水位が上がるほど外側の水圧でドアは開けにくくなります。JAFの試験では、水深60cmでも大きな力が必要になりました。そのままでは車内に水が満ちて、閉じ込められ危険です。ためらわずに窓を下げましょう。

 特に、フロントウインドウもドアウインドウも合わせガラスのクルマは、早めに窓を下げましょう。少しでも窓が開いていれば車内に水が入り込み、車内と車外の水圧差が小さくなってドアを開けやすくなります。

 すぐに警察と消防にも連絡しましょう。脱出した後も何らかの助けが必要なことが多いようです。救助の手配は早ければ早いほど生存の可能性が上がります。

EVは冠水すると感電する?緊急脱出ハンマーでも「割れない窓」がある?→「クルマ水没」疑問にズバリ回答緊急脱出用ハンマー Photo:PIXTA

 先述した脱出ハンマーは、全ての席から手が届く位置に固定しておきましょう。横転した際に脱出ハンマーが車内で転がり紛失しないよう、固定するのが大事です。ドアポケットに入れておくだけでは、いざという時に見つからないかもしれません。脱出ハンマーを買うときは単品ではなく、固定できるホルダーが付属しているものを選びましょう。

 シートベルトを切るための「カッター」も重要です。多くの脱出ハンマーにはカッターも備えられています。
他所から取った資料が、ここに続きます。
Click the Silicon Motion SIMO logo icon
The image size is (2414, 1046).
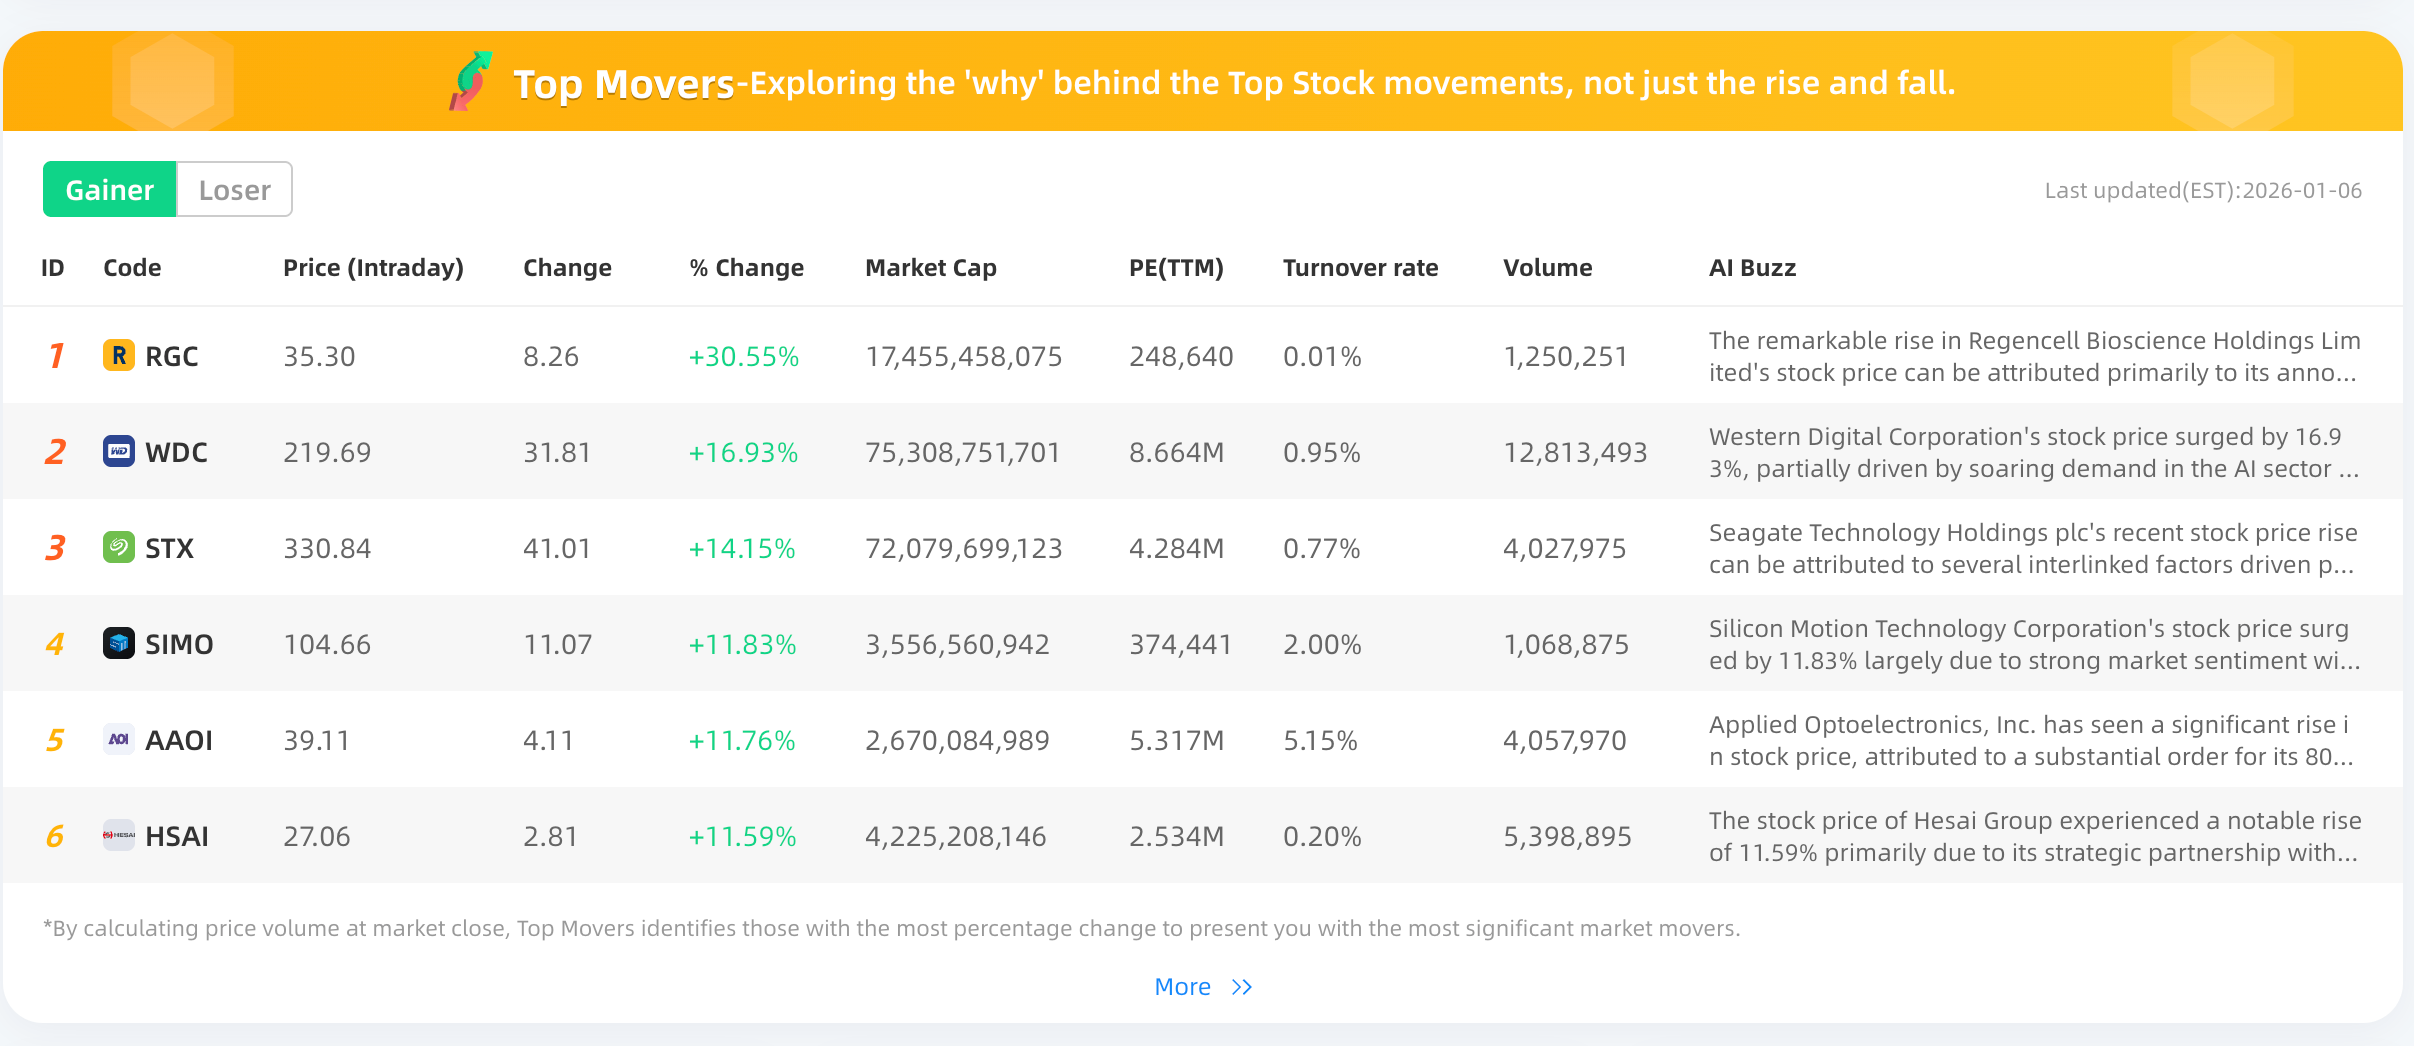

 シートベルトは、クルマが斜めになったり横転したりした際もロックされます。強くテンションが掛かった状態でロックされると、バックルを外せない時もあります。その際に、ベルトを切って脱出します。シートベルトはとても頑丈ですが、カッターで横方向に刃を入れると大きな力を入れずに切ることができます。